Excerpted text

That was awesome but did not last long. I wanted to also be able to route the VPN 'tun' iface traffic in to a local LAN, and after reading 15+ guides and trying things... the initial routing broke and i never been able to replicate the set up that worked.

Now, I do anticipate the advise to read again, and try it. Trust me, I did not wanted anyone to waist their time reading this for nothing, and so I did attempts to this all of this before reaching out to the forum...

1. Re-set the OS to factory setting (OpenWRT that is) -> Start from clean set up. => Did not worked.
2. Tried to follow to a teeth the guides from OpenWRT WITHOUT modding things to fit my LAN just to see if the original guides actually do work as the written. => Never worked!
3. Followed the 3rd party guide... it worked, sort off but the guy used tap bridging and placed OpenVPN clients pull-list in to the same subnet as the LAN and that was not something I was looking for.

Following the OpenWRT wiki I was able very quickly to get the secure VPN tunnel up and running and be bale to reach the router from WAN but once you are in... the internal routing with in OpenWRT OS, from 10.0.8.0/24 subnet in to WAN and LAN just simply NOT happening. ;(

I tortured OpenVPN server settings up and down, I re-confgured /etc/conf/firewall about million times with the zone forwarding approach (tun0 is iface of VPN zone) and writing 'config rule' directives to firewall. => none of it worked. jsut none!

And yes! smile /etc/firewall.user iptables custom directive approach was one of the configurations I've tried... with no success.

Problem requirements
Quote the OpenWRT routing post word for word, everything from "3. Followed the" down to "with no success.". Work from the OpenWRT routing post alone.

Recorded information
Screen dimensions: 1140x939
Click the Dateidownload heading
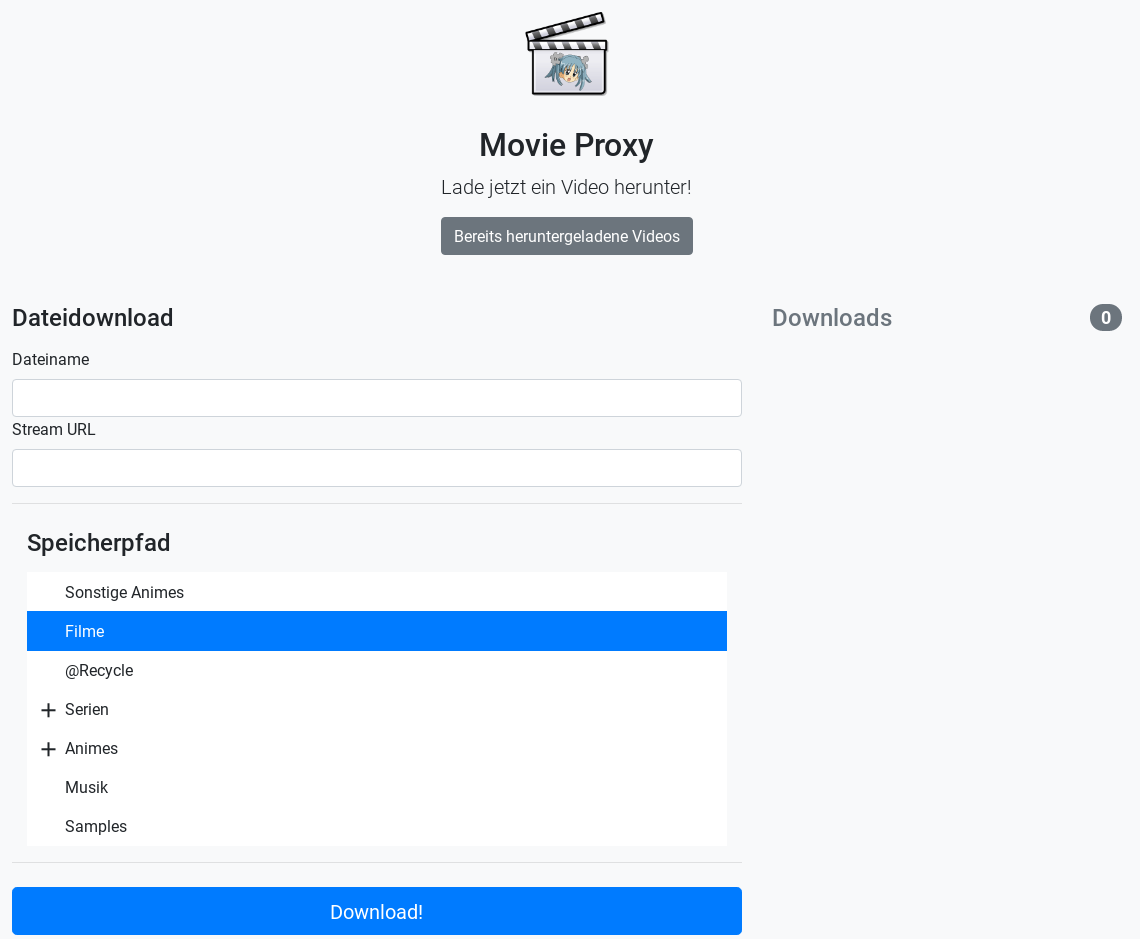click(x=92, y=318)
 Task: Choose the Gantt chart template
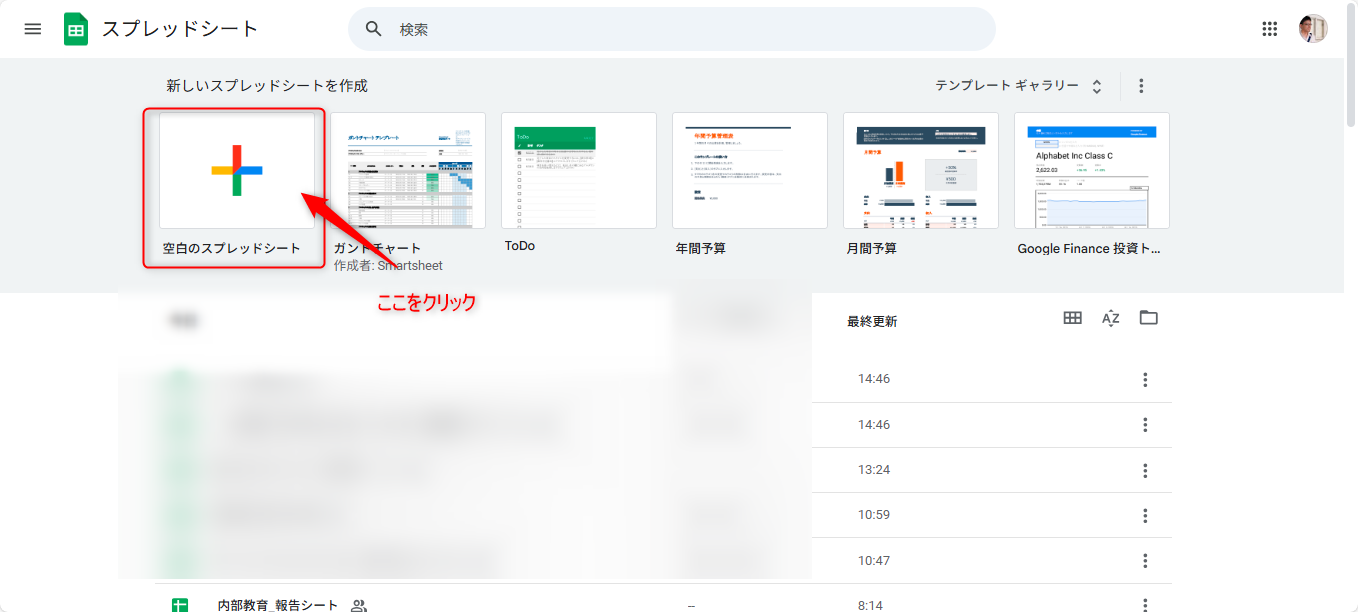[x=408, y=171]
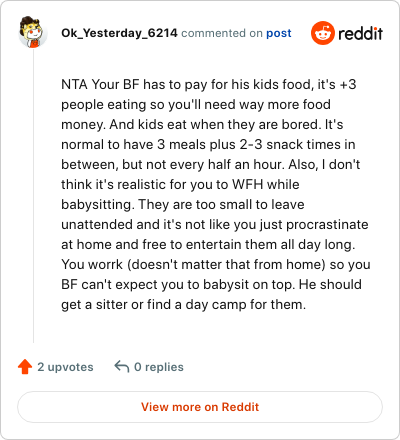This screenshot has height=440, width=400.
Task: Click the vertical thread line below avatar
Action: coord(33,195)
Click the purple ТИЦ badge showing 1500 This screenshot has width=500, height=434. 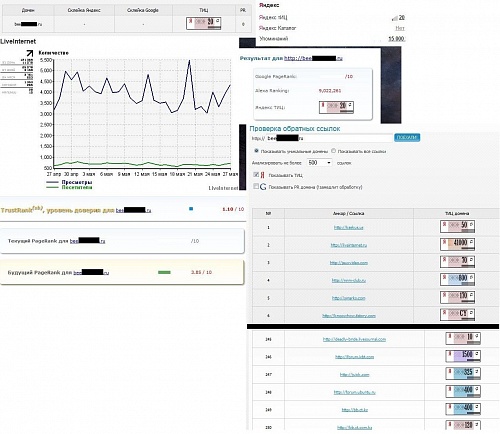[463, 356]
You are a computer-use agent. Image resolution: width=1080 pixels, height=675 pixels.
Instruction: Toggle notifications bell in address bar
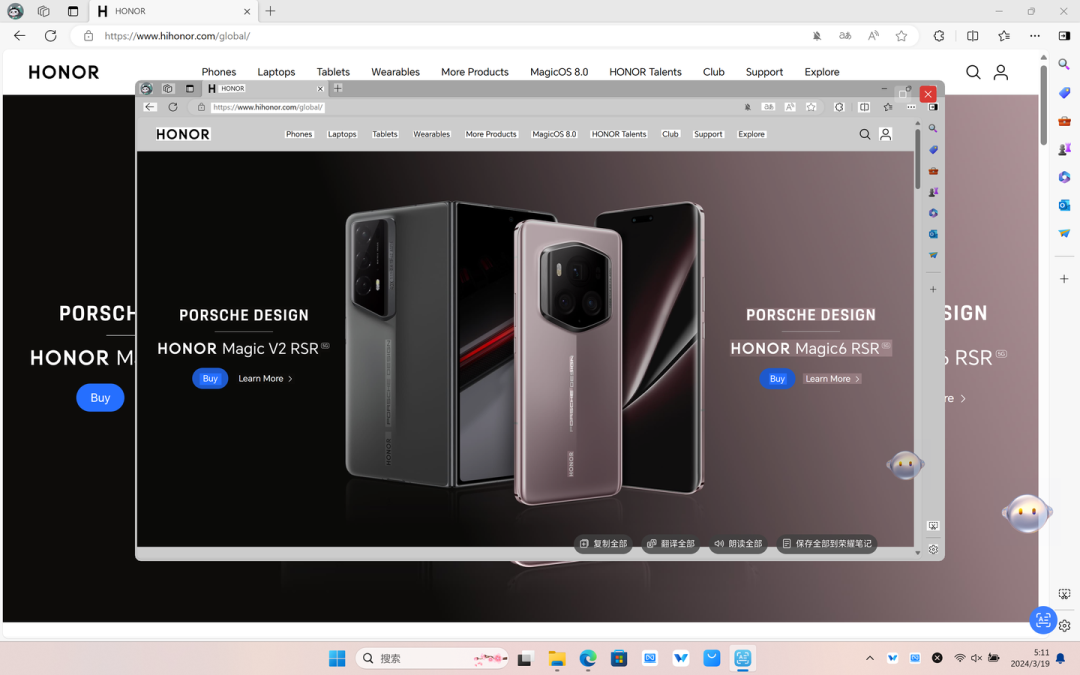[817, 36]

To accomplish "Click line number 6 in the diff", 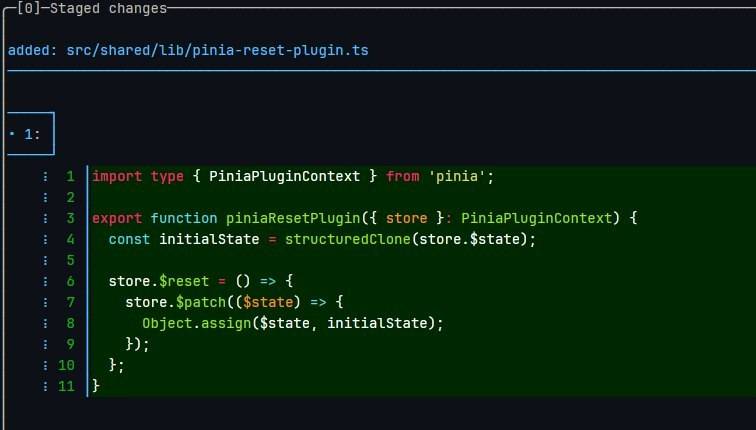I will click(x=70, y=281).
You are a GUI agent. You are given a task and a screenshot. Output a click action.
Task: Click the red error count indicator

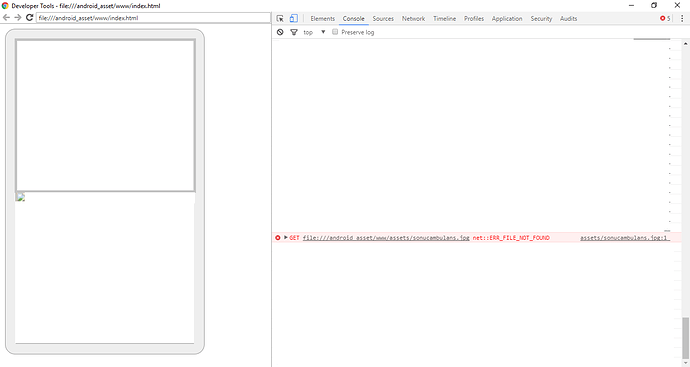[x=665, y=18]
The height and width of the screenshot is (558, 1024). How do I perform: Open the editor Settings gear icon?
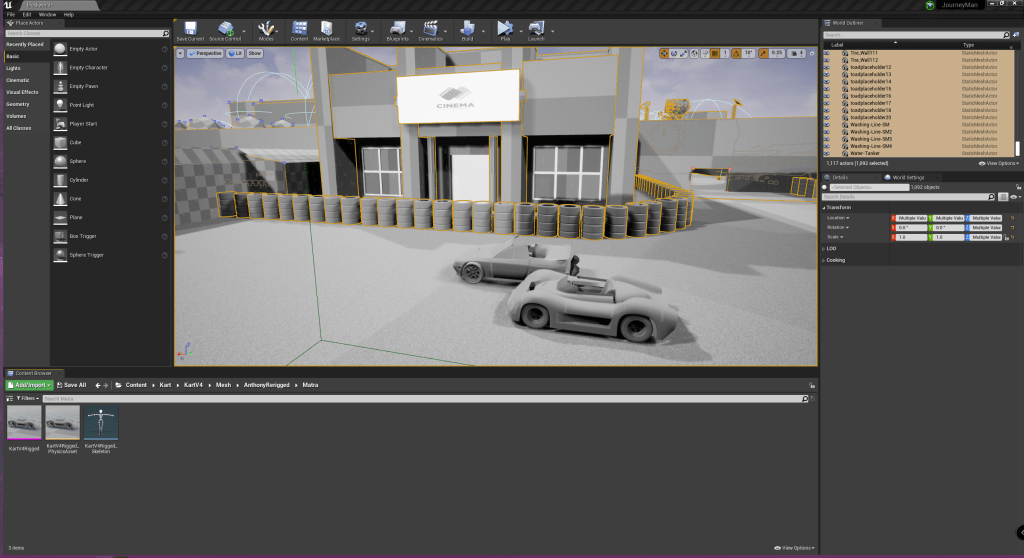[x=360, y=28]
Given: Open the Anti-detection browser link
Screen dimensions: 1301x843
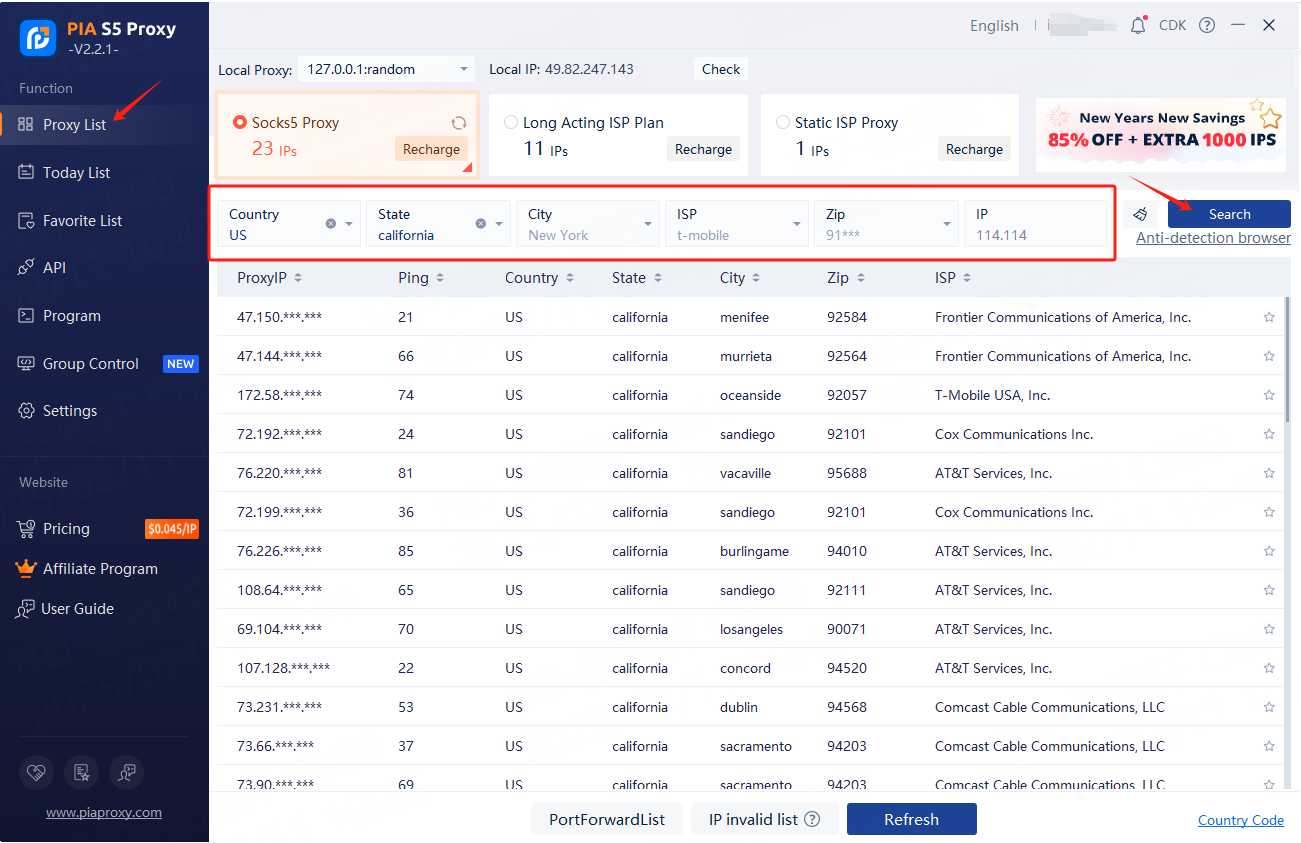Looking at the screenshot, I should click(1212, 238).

Task response
3. Followed the 3rd party guide... it worked, sort off but the guy used tap bridging and placed OpenVPN clients pull-list in to the same subnet as the LAN and that was not something I was looking for.

Following the OpenWRT wiki I was able very quickly to get the secure VPN tunnel up and running and be bale to reach the router from WAN but once you are in... the internal routing with in OpenWRT OS, from 10.0.8.0/24 subnet in to WAN and LAN just simply NOT happening. ;(

I tortured OpenVPN server settings up and down, I re-confgured /etc/conf/firewall about million times with the zone forwarding approach (tun0 is iface of VPN zone) and writing 'config rule' directives to firewall. => none of it worked. jsut none!

And yes! smile /etc/firewall.user iptables custom directive approach was one of the configurations I've tried... with no success.